▸ **Directions for this task**:
Please output the entries below without altering a single character.
#### Provided data ####
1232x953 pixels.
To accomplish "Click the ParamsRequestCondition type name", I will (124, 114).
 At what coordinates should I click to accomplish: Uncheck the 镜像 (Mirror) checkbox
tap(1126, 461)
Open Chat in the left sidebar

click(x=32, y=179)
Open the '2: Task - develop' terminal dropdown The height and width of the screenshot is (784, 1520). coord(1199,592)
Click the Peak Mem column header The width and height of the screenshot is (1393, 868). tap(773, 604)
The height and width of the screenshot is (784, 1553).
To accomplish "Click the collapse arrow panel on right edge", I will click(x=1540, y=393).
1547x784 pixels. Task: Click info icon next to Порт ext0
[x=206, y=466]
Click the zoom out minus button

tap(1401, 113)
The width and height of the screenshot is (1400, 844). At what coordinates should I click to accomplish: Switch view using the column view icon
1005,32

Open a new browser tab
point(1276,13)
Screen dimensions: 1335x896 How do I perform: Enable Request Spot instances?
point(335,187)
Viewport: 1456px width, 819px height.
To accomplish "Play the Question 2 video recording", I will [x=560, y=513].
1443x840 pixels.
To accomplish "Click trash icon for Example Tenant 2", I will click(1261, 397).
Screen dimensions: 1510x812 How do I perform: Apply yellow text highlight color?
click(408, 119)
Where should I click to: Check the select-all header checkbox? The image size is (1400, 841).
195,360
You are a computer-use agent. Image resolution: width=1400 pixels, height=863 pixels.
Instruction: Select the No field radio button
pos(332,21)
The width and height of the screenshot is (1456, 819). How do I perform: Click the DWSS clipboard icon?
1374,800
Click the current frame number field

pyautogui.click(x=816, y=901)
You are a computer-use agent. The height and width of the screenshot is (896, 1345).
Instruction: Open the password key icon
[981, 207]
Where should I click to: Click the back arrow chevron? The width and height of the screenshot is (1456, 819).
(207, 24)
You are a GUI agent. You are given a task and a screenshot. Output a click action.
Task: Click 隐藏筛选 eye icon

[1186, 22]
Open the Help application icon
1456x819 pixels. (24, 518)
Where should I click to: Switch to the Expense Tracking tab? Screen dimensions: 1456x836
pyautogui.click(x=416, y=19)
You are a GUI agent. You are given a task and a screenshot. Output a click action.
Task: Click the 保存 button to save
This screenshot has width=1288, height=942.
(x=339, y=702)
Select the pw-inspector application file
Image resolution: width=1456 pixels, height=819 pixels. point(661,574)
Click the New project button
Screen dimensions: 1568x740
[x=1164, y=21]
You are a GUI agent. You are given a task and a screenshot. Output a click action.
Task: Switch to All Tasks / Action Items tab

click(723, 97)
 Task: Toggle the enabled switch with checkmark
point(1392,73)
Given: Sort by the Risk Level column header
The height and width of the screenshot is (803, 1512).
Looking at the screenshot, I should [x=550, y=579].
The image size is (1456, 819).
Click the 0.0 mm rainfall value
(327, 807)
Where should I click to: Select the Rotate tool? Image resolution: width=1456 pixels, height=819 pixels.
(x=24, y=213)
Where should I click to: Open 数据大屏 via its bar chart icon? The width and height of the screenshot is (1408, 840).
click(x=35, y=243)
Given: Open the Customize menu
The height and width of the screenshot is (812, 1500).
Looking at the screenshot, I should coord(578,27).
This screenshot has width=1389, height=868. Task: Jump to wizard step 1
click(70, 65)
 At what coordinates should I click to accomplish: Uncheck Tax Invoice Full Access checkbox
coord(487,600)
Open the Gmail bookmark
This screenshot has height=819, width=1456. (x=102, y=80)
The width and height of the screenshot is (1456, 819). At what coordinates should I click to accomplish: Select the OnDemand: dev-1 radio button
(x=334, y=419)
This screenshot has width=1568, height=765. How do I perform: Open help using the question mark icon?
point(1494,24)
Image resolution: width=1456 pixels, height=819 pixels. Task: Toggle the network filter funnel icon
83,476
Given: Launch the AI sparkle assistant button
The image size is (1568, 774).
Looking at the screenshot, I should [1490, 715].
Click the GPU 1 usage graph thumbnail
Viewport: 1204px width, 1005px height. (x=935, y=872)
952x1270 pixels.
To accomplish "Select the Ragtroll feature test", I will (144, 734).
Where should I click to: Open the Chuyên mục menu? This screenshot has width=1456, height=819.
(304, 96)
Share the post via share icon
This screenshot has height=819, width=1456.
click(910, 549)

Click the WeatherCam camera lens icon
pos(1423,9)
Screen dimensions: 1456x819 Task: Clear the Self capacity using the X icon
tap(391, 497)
####
▸ **Solution below**:
1232x953 pixels.
To accomplish "Click the ParamsRequestCondition type name", I will (124, 114).
 At what coordinates should I click to accomplish: Uncheck the 镜像 (Mirror) checkbox
tap(1126, 461)
Open Chat in the left sidebar

click(x=32, y=179)
Open the '2: Task - develop' terminal dropdown The height and width of the screenshot is (784, 1520). coord(1199,592)
Click the Peak Mem column header The width and height of the screenshot is (1393, 868). tap(773, 604)
The height and width of the screenshot is (784, 1553).
To accomplish "Click the collapse arrow panel on right edge", I will click(x=1540, y=393).
1547x784 pixels. Task: Click info icon next to Порт ext0
[x=206, y=466]
Click the zoom out minus button

tap(1401, 113)
The width and height of the screenshot is (1400, 844). At what coordinates should I click to accomplish: Switch view using the column view icon
1005,32

Open a new browser tab
point(1276,13)
Screen dimensions: 1335x896 How do I perform: Enable Request Spot instances?
point(335,187)
Viewport: 1456px width, 819px height.
To accomplish "Play the Question 2 video recording", I will [x=560, y=513].
1443x840 pixels.
To accomplish "Click trash icon for Example Tenant 2", I will click(1261, 397).
Screen dimensions: 1510x812 How do I perform: Apply yellow text highlight color?
click(408, 119)
Where should I click to: Check the select-all header checkbox? The image size is (1400, 841).
195,360
You are a computer-use agent. Image resolution: width=1400 pixels, height=863 pixels.
Instruction: Select the No field radio button
pos(332,21)
The width and height of the screenshot is (1456, 819). How do I perform: Click the DWSS clipboard icon?
1374,800
Click the current frame number field

pyautogui.click(x=816, y=901)
You are a computer-use agent. The height and width of the screenshot is (896, 1345).
Instruction: Open the password key icon
[981, 207]
Where should I click to: Click the back arrow chevron? The width and height of the screenshot is (1456, 819).
(207, 24)
You are a GUI agent. You are given a task and a screenshot. Output a click action.
Task: Click 隐藏筛选 eye icon

[1186, 22]
Open the Help application icon
1456x819 pixels. (24, 518)
Where should I click to: Switch to the Expense Tracking tab? Screen dimensions: 1456x836
pyautogui.click(x=416, y=19)
You are a GUI agent. You are given a task and a screenshot. Output a click action.
Task: Click the 保存 button to save
This screenshot has width=1288, height=942.
(x=339, y=702)
Select the pw-inspector application file
Image resolution: width=1456 pixels, height=819 pixels. point(661,574)
Click the New project button
Screen dimensions: 1568x740
[x=1164, y=21]
You are a GUI agent. You are given a task and a screenshot. Output a click action.
Task: Switch to All Tasks / Action Items tab

click(723, 97)
 Task: Toggle the enabled switch with checkmark
point(1392,73)
Given: Sort by the Risk Level column header
The height and width of the screenshot is (803, 1512).
Looking at the screenshot, I should [x=550, y=579].
The image size is (1456, 819).
Click the 0.0 mm rainfall value
(327, 807)
Where should I click to: Select the Rotate tool? Image resolution: width=1456 pixels, height=819 pixels.
(x=24, y=213)
Where should I click to: Open 数据大屏 via its bar chart icon? The width and height of the screenshot is (1408, 840).
click(x=35, y=243)
Given: Open the Customize menu
The height and width of the screenshot is (812, 1500).
Looking at the screenshot, I should coord(578,27).
This screenshot has width=1389, height=868. Task: Jump to wizard step 1
click(70, 65)
 At what coordinates should I click to accomplish: Uncheck Tax Invoice Full Access checkbox
coord(487,600)
Open the Gmail bookmark
This screenshot has height=819, width=1456. (x=102, y=80)
The width and height of the screenshot is (1456, 819). At what coordinates should I click to accomplish: Select the OnDemand: dev-1 radio button
(x=334, y=419)
This screenshot has width=1568, height=765. How do I perform: Open help using the question mark icon?
point(1494,24)
Image resolution: width=1456 pixels, height=819 pixels. Task: Toggle the network filter funnel icon
83,476
Given: Launch the AI sparkle assistant button
The image size is (1568, 774).
Looking at the screenshot, I should [1490, 715].
Click the GPU 1 usage graph thumbnail
Viewport: 1204px width, 1005px height. (x=935, y=872)
952x1270 pixels.
To accomplish "Select the Ragtroll feature test", I will (144, 734).
Where should I click to: Open the Chuyên mục menu? This screenshot has width=1456, height=819.
(304, 96)
Share the post via share icon
This screenshot has height=819, width=1456.
click(910, 549)

Click the WeatherCam camera lens icon
pos(1423,9)
Screen dimensions: 1456x819 Task: Clear the Self capacity using the X icon
tap(391, 497)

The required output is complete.